После такого тонкого намека даже новобранцы среди посетителей судейского дома и даже самые рассеянные из них присоединяли свои голоса к хору восхвалений – кто внятными словами, а кто причмокиванием, покачиванием головы и блаженными стонами, что немедленно приводило к возрождению филологии. «Когда я изучала филологию в Кембриджском…»

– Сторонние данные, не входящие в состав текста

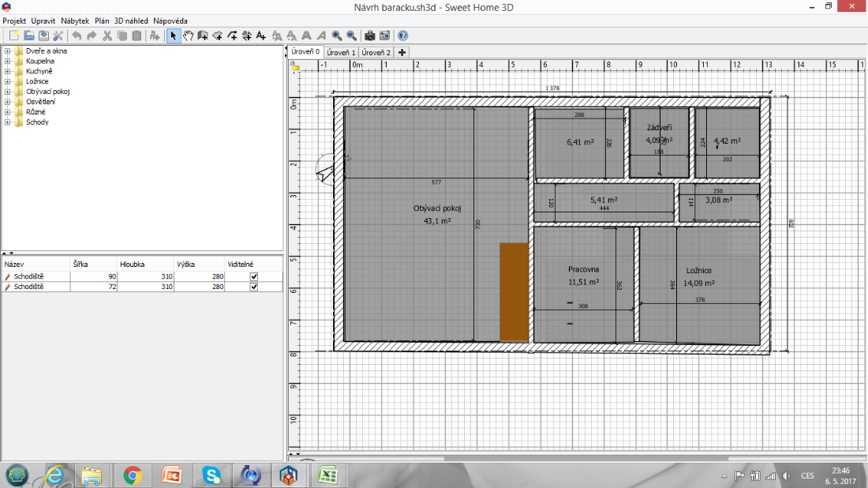Open the Nábytek menu
This screenshot has height=488, width=868.
click(76, 21)
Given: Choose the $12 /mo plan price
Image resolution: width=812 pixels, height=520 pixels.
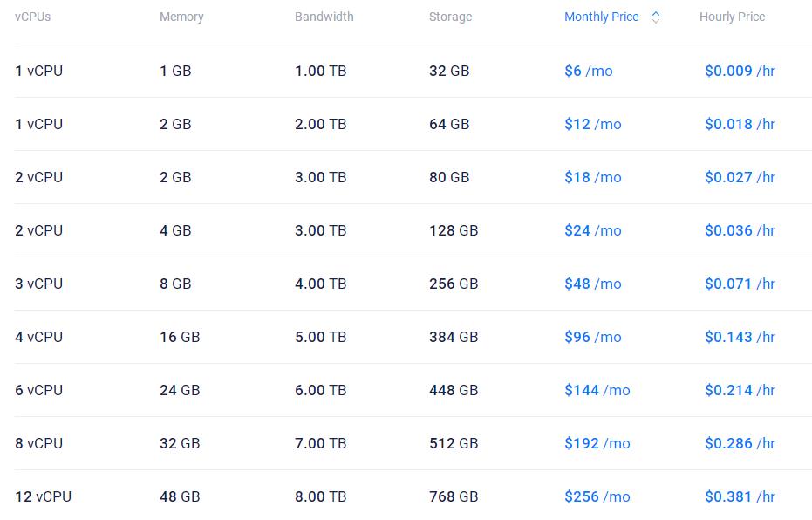Looking at the screenshot, I should 592,124.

Судья торопился вызвать славословие сотрапезников не только потому, что хотел доставить удовольствие супруге, но и главным образом из опасения, что дочь его Орита опередит его по-своему. Яэли он не опасался. Он знал, что чем более филологические аспекты и участники застолья будут ее сердить, тем скорее она замкнется в себе и будет молчать. Иное дело Орита. Филологическая тема не злила Ориту, а забавляла, а когда она приходила в шутливое настроение, нельзя было позволить ей посвятить новичков в тайну застольного этикета в том доме, где они трапезничали. Она может на людях оскорбить свою мать из одной только шутливости, и именно это огорчало судью, который обычно не ждал худого от потех, устраиваемых Оритой, когда та бывала в хорошем расположении духа, а, напротив – получал от них удовольствие. Орита даже готовить научилась шутки ради. Озорничая и доводя мать до скандалов, расстройств и вспышек гнева, «в Святая Святых старой филологии» (как она называла эту кухню, настолько ненавистную ее сестре Яэли, что та иногда отказывалась выпить чашку чаю, лишь бы не входить в нее) Орита научилась готовить различные пикантные блюда, печь пироги и взбивать сливки.
– Если бы я отправилась с рабочей бригадой, – сказала Орита Яэли, – то я бы готовила Луидору Молчальнику на десерт пирог со взбитыми сливками.
Это говорилось в ответ на утверждение Яэли, что она отправилась с бригадой не из идеализма (ведь само это понятие ненавистно ей не менее, чем то слово, которое его обозначает), но просто для того, чтобы у Луидора Молчальника была горячая еда после изнурительного рабочего дня.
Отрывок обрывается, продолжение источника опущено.